这是用户在 2025-3-14 23:46 为 https://poloclub.github.io/cnn-explainer/ 保存的双语快照页面,由 沉浸式翻译 提供双语支持。了解如何保存?
image option
image option
image option
image option
image option
image option
image option
image option
image option
image option
plus button
lifeboatladybugpizzabell pepperschool buskoalaespressored pandaorangesport carRed channelGreenBlueMove to article sectioninputMove to article sectionconvMove to article sectionreluMove to article sectionconvMove to article sectionreluMove to article sectionmax_poolMove to article sectionconvMove to article sectionreluMove to article sectionconvMove to article sectionreluMove to article sectionmax_poolMove to article sectionoutput

What is a Convolutional Neural Network?
什么是卷积神经网络?

In machine learning, a classifier assigns a class label to a data point. For example, an image classifier produces a class label (e.g, bird, plane) for what objects exist within an image. A convolutional neural network, or CNN for short, is a type of classifier, which excels at solving this problem!
在机器学习中,分类器为数据点分配一个类标签。例如,图像分类器会为图像中存在的物体生成一个类标签(如鸟、飞机)。卷积神经网络(简称 CNN)是分类器的一种,擅长解决这一问题!

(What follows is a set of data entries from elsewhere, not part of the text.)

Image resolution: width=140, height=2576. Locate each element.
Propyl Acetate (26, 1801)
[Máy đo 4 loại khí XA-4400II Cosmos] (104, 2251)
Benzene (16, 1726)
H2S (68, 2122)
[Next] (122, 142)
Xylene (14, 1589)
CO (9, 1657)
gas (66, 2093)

A CNN is a neural network: an algorithm used to recognize patterns in data. Neural Networks in general are composed of a collection of neurons that are organized in layers, each with their own learnable weights and biases. Let’s break down a CNN into its basic building blocks.
CNN 是一种神经网络:一种用于识别数据模式的算法。一般来说,神经网络由神经元集合组成,神经元按层排列,每个神经元都有自己的可学习权重和偏置。让我们将 CNN 分解为各个基本构件。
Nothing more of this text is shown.